バスケットボールB1千葉ジェッツの渡辺雄太(29)が27日、都内で加入会見に臨んだ。
黒のジャケット姿で登壇。「千葉ジェッツの渡辺雄太です。こういう場を設けて頂き感謝してます。オファーをくださったチームに感謝しています。みなさんの中でなぜジェッツなのかが気になっていると思う。僕は日本に帰るのを決めた時に、一番熱量をもってくれるチームを優先したいと話した。いろんなチームと話す中で、どこよりもジェッツが熱量をくださった」と述べた。
続けて「そのうちの1つは、日本に帰ってくる理由はメンタル的な問題が米国であって、終盤はプレーできない、苦しい時間を過ごした。その中でメンタルの問題は当事者になって、つらさやしんどさを感じることできた。センシティブな問題なので話しにくい、話題にしたくないのが普通だと思うが、ジェッツはそこを全力でサポートしたいと。そこを強調してくれた。一番大きな理由になりました」と説明した。
池内勇太ゼネラルマネジャーは「毎年のようにエージェントに話をしていた。彼のスタイルはジェッツとフィットする。彼が米国で培ってきた挑戦にリスペクトしている。そういう選手が日本に帰ってくる。新しくアリーナができる中でバスケットをしてほしいと彼と話をしてきた。ジェッツのユニホームを着て優勝を目指せるシーズンが始まると感じている」と経緯を語った。
NBAで日本人最長6季を過ごし、今年4月に次シーズンからBリーグでプレーする意向を表明した。2部(B2)を含めた全38クラブの大半が興味を示し、3部相当(B3)の地元香川も正式オファーを公言し、最終的には20クラブ前後が獲得に動いた。
渡辺が「移籍先選びの決め手は熱量」と語っていた通り、本人の意思を尊重しながらラブコールを送り続けた千葉Jの熱い思いが実を結んだ。7月11日に渡辺の公式SNSとクラブ公式サイトで加入が発表され、背番号は1に決まった。インスタグラムに「また新たなプロバスケ人生を日本で一からスタートすると言う事で、背番号は『1』にしました。新しい環境での旅の始まりに本当にワクワクしています!」とつづっていた。
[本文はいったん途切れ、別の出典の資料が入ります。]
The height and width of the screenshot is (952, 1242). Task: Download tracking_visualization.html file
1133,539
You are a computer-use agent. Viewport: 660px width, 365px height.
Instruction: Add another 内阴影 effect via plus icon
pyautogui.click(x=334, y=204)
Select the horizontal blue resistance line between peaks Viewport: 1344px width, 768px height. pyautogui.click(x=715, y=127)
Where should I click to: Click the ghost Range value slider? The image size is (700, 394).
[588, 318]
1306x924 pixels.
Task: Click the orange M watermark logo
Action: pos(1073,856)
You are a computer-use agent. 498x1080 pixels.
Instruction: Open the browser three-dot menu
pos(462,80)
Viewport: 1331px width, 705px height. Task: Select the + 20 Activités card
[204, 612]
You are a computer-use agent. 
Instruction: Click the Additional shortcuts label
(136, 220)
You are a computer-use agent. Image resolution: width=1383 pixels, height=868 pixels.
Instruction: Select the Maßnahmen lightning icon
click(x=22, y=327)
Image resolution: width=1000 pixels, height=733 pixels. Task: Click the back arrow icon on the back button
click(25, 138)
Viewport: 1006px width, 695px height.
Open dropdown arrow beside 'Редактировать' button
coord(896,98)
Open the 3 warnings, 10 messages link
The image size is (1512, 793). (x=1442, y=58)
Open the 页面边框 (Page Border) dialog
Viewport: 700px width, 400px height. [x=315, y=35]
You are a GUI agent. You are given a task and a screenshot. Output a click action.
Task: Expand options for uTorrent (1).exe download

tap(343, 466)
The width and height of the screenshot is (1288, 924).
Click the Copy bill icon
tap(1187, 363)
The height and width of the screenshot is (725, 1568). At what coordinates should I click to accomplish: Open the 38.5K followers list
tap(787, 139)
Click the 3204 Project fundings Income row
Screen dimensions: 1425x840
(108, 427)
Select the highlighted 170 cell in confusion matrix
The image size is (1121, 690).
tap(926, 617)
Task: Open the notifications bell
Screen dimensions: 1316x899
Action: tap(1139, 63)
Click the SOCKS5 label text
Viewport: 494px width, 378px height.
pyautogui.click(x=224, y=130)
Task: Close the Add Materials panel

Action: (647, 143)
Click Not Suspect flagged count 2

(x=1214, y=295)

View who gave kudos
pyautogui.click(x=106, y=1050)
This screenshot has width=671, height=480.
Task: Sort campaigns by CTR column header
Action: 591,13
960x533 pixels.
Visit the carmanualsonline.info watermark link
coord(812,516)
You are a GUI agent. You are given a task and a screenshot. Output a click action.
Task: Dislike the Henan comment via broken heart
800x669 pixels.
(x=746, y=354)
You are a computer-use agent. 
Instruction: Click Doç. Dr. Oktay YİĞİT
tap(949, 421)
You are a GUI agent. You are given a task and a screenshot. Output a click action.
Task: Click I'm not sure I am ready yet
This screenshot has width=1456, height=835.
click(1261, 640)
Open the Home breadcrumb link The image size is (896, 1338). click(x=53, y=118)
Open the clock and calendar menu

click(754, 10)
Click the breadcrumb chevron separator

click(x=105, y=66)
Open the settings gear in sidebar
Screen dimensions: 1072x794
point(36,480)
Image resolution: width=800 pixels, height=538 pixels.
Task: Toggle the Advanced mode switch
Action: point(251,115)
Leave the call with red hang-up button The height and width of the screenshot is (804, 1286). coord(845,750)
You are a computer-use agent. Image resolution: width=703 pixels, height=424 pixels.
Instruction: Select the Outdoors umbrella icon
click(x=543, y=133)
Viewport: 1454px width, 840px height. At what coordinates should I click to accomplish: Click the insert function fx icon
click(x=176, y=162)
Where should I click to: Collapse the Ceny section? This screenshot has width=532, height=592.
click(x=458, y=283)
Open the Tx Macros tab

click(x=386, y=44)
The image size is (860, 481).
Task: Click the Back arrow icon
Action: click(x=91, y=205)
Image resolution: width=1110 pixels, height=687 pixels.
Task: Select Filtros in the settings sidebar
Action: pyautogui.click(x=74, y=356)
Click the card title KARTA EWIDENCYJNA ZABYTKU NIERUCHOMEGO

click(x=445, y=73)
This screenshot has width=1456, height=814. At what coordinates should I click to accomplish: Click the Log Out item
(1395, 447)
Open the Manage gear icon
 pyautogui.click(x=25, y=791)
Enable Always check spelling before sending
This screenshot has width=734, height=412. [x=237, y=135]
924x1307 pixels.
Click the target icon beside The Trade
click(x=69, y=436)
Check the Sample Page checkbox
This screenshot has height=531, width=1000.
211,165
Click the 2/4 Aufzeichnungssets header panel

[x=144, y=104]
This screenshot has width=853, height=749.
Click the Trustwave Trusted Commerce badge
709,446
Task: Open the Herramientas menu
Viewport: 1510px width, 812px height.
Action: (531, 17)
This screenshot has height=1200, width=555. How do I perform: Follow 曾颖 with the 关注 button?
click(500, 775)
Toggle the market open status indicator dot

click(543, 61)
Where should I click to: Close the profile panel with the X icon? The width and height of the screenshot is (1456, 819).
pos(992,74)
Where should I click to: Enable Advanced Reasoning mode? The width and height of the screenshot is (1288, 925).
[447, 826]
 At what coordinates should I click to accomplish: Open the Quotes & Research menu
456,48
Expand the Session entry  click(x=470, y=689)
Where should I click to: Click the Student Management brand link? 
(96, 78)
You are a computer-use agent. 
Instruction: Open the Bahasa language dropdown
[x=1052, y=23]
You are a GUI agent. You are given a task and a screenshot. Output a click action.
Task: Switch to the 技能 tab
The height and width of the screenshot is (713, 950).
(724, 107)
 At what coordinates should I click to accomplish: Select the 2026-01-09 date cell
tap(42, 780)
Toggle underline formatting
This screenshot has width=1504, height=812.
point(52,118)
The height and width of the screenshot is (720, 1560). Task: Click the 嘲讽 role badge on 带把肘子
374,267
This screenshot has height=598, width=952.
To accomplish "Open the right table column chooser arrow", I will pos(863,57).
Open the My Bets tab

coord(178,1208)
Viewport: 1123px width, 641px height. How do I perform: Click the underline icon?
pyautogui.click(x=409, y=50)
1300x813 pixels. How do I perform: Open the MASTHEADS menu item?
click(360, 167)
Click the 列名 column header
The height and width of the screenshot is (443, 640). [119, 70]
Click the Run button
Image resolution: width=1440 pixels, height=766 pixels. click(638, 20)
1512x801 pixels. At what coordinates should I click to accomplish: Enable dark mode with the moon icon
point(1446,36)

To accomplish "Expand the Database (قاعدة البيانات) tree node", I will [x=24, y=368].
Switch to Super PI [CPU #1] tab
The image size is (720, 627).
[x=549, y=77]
渡辺は今月閉幕したパリ五輪バスケットボール男子日本代表の大黒柱としても奮闘した。1次リーグで開催国フランスに大接戦を演じながら惜敗し、3連敗で敗退。28年ロサンゼルス五輪での雪辱を誓っていた。
◆渡辺雄太(わたなべ・ゆうた)1994年(平6)10月13日、横浜市生まれ、香川・三木町出身。香川・尽誠学園高では全国高校選抜優勝大会(現・全国高校選手権)で2年連続準優勝。米ジョージワシントン大卒業後にNBAグリズリーズとツーウエー契約を交わし、18年10月NBAデビュー。ラプターズ、ネッツを経て、23-24年はサンズとグリズリーズでプレー。16歳だった11年4月に日本代表に初選出。19年中国W杯、21年東京五輪、23年沖縄W杯、24年パリ五輪などに出場。妻は元アナウンサーでタレントの久慈暁子。